Had an email today from someone making a documentary on the life and music of Shawn Phillips. Brought back memories of an extraordinary night back in 1970.
Six of us were driving through Italy en route to Greece and Skiathos, when we arrived in Positano. Hippy days and we must have looked like ruffians. Up came a quintessential hipster, blond hair down to his waist. Shawn Phillips. We hit it off immediately and he invited us to his home later that night.
Three of us went, Ian (Lovell), Rex (Gowar) and I. Up endless steps to what seemed like the very top of Positano. There, in a huge largely unfurnished room equipped with large speakers, and with gothic windows looking down across to the town to the Mediterranean, Shawn played us the tapes of what would become his albums Contribution and Second Contribution. And maybe also of Collaboration.
His recording band including people like Stevie Winwood, Crhis Wood and Jim Capaldi of Traffic. (One link I discovered while researching this blog was to The Rolling Stones’ You Can’t Always Get What You Want. Paul Buckmaster played a key role in producing some of Shawn’s music – and also that Stones song.
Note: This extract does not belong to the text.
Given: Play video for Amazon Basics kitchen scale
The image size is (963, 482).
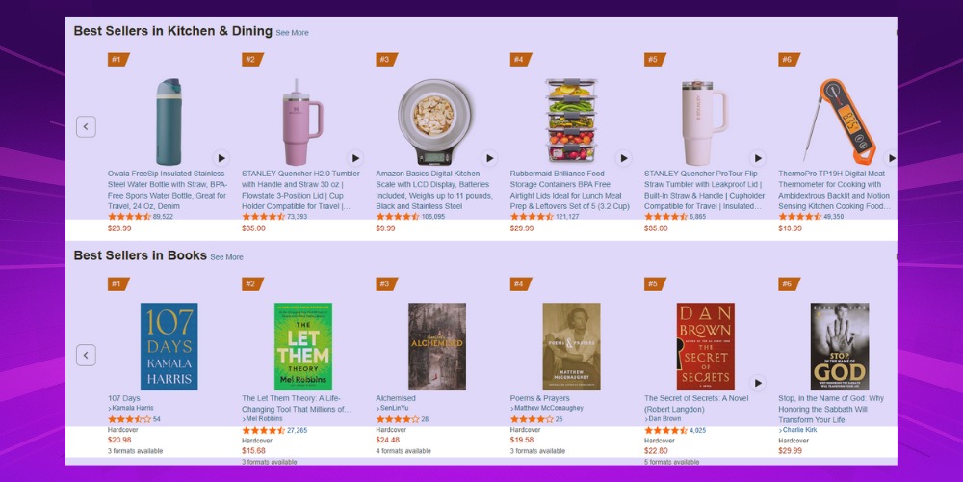Looking at the screenshot, I should click(x=489, y=158).
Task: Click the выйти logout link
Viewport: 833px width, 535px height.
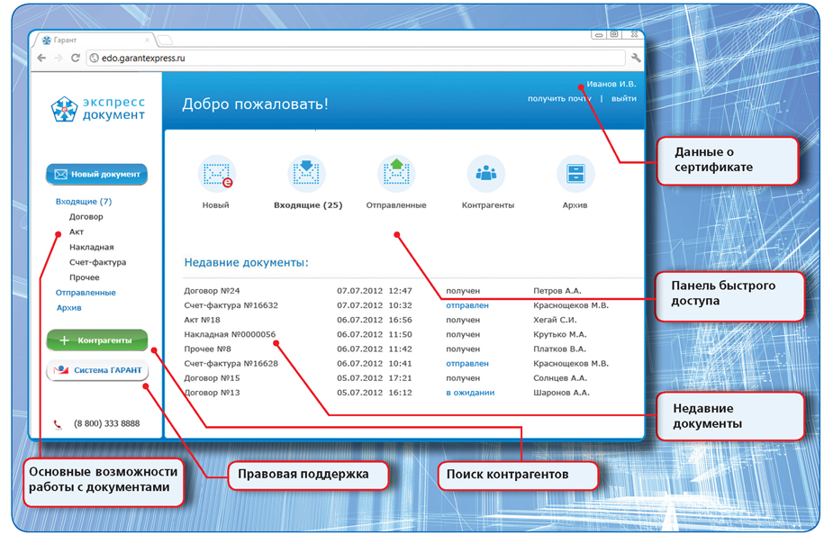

Fiona, our next door neighbour in Barnes until she died, was part of the choir that backed the Stones on You Can’t Always, I assume recorded round the corner at Olympic Studios.)
In any event, a key memory of that long-ago Positano evening is of Shawn’s black cat, or at least a black cat, suddenly jumping up in the middle of a track with a very pronounced bass line and, quite literally, starting to dance. Unforgettable.